▶ [Prompt]
What is needed is every line of the data that includes the word "this". Please copy each one.

Stored items:
##############################

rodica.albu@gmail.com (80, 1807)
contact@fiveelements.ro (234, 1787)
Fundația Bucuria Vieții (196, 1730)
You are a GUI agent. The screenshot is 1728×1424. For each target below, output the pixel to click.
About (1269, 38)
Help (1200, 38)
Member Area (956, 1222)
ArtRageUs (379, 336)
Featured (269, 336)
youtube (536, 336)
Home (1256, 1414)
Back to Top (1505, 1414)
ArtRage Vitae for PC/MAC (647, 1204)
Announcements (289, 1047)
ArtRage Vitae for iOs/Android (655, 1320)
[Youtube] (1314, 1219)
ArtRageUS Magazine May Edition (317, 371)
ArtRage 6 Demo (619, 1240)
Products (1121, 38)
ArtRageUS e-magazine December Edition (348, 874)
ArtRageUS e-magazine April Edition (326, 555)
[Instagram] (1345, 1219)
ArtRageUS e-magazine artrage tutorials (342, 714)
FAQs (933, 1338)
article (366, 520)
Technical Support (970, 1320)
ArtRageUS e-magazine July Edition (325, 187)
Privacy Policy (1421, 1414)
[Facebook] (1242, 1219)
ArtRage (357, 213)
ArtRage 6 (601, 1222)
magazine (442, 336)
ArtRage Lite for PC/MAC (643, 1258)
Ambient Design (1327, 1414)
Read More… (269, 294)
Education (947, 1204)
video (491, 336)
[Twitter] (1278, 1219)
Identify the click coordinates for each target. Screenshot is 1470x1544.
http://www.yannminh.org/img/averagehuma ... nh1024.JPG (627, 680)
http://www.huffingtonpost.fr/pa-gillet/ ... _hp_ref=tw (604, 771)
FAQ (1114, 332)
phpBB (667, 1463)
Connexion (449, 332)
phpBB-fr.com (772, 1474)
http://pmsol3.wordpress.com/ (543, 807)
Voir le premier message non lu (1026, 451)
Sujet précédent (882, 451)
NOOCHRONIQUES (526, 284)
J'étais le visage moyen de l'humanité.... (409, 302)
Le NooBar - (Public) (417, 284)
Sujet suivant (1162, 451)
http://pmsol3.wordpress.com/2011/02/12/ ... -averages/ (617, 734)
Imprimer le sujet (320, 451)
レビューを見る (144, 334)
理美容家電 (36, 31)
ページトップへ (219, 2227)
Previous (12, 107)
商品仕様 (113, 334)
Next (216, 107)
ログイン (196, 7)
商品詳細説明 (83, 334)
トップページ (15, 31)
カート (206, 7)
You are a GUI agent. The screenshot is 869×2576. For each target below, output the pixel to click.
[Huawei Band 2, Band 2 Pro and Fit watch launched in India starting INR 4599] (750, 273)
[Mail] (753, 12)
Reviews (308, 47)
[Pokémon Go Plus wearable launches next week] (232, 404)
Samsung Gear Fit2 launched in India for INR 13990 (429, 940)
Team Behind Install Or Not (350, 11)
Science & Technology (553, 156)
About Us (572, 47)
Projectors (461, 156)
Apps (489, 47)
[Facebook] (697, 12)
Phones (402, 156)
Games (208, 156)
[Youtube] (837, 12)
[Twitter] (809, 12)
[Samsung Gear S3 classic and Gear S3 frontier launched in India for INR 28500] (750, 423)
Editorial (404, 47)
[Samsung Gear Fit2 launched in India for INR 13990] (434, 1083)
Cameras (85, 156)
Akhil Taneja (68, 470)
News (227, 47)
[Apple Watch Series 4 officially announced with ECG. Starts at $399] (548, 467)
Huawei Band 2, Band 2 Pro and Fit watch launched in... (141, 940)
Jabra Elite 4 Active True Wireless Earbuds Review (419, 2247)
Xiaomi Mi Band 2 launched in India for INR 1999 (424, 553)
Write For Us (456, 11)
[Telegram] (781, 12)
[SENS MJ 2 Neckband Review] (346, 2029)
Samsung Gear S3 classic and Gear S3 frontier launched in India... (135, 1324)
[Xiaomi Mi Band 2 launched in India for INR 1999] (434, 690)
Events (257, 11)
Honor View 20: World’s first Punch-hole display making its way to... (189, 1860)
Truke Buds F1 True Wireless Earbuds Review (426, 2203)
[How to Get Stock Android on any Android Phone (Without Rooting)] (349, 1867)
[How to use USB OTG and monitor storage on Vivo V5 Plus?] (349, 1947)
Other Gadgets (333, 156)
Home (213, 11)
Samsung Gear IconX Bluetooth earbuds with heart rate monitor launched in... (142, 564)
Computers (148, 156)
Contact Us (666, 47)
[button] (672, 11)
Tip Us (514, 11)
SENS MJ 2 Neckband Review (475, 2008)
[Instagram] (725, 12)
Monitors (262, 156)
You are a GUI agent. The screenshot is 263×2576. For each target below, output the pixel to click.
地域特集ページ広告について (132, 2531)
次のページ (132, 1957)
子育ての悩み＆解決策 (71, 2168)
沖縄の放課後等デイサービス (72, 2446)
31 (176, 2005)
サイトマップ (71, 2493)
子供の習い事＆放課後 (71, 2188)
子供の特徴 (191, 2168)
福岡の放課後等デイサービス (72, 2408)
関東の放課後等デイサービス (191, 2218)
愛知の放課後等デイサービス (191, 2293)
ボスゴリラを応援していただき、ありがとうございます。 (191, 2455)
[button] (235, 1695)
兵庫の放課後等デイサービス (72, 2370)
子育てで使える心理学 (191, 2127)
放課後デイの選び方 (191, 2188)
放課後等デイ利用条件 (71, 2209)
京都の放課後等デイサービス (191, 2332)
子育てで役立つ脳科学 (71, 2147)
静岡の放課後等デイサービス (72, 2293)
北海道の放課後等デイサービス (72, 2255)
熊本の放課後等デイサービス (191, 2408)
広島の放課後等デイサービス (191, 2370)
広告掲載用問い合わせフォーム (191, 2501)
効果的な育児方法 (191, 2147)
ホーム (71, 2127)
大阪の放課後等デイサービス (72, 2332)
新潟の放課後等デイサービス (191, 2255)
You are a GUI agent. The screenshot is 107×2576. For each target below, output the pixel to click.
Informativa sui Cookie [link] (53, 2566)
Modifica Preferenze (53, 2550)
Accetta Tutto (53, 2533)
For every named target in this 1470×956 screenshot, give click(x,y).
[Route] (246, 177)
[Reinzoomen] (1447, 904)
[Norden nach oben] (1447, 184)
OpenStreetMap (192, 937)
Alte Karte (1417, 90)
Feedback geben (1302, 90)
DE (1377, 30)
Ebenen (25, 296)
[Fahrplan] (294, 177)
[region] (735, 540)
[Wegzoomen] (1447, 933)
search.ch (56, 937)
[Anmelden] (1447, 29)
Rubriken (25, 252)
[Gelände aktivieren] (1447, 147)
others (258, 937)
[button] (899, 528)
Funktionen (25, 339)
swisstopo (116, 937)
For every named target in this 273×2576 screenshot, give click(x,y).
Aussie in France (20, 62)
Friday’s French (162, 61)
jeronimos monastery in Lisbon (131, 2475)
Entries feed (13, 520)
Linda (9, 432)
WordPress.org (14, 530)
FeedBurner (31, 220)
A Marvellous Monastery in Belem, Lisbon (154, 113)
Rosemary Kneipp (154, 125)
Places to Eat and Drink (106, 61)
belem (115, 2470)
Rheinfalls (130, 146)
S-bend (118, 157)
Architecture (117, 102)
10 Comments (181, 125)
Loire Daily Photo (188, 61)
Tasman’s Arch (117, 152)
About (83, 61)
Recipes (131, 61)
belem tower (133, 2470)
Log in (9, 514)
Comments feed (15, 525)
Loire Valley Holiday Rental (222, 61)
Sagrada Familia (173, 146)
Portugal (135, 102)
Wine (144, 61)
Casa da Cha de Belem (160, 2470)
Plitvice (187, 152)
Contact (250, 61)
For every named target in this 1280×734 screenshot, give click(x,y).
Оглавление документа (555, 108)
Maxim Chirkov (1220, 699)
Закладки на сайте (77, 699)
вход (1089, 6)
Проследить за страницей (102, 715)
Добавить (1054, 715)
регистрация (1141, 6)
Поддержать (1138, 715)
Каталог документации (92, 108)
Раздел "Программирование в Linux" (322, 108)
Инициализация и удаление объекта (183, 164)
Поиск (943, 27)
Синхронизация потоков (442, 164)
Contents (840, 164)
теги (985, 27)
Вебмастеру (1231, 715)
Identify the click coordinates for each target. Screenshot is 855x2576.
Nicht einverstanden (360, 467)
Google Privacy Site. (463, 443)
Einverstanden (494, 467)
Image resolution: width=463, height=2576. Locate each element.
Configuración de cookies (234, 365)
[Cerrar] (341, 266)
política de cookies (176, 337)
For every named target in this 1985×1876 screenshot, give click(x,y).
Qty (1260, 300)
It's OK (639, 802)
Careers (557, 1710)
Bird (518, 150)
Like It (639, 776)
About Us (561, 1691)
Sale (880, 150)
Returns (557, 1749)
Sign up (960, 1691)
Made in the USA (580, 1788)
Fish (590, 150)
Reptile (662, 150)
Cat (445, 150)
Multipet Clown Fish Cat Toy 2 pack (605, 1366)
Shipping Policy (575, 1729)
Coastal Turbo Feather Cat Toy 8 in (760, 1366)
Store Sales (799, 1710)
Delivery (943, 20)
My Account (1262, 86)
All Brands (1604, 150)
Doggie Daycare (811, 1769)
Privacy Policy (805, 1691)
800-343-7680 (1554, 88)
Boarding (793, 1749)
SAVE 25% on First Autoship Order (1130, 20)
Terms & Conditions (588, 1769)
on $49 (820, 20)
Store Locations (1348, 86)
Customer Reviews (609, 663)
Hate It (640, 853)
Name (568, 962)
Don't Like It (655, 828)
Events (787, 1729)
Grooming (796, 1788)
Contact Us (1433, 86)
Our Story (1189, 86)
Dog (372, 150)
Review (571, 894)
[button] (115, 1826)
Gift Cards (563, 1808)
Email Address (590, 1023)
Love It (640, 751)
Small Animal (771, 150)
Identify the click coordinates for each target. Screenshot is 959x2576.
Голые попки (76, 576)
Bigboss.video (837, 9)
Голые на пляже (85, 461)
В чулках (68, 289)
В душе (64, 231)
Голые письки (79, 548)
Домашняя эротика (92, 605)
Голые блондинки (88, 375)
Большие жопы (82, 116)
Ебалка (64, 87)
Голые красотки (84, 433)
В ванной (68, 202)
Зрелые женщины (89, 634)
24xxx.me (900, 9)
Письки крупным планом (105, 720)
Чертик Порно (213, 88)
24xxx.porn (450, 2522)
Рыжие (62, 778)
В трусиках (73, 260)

##############################

▶ [Reply to the exercise]
For every named target in this 1470×956 screenshot, give click(x,y).
For every named target in this 273×2576 screenshot, give click(x,y).
For every named target in this 1280×734 screenshot, give click(x,y).
For every named target in this 1985×1876 screenshot, give click(x,y).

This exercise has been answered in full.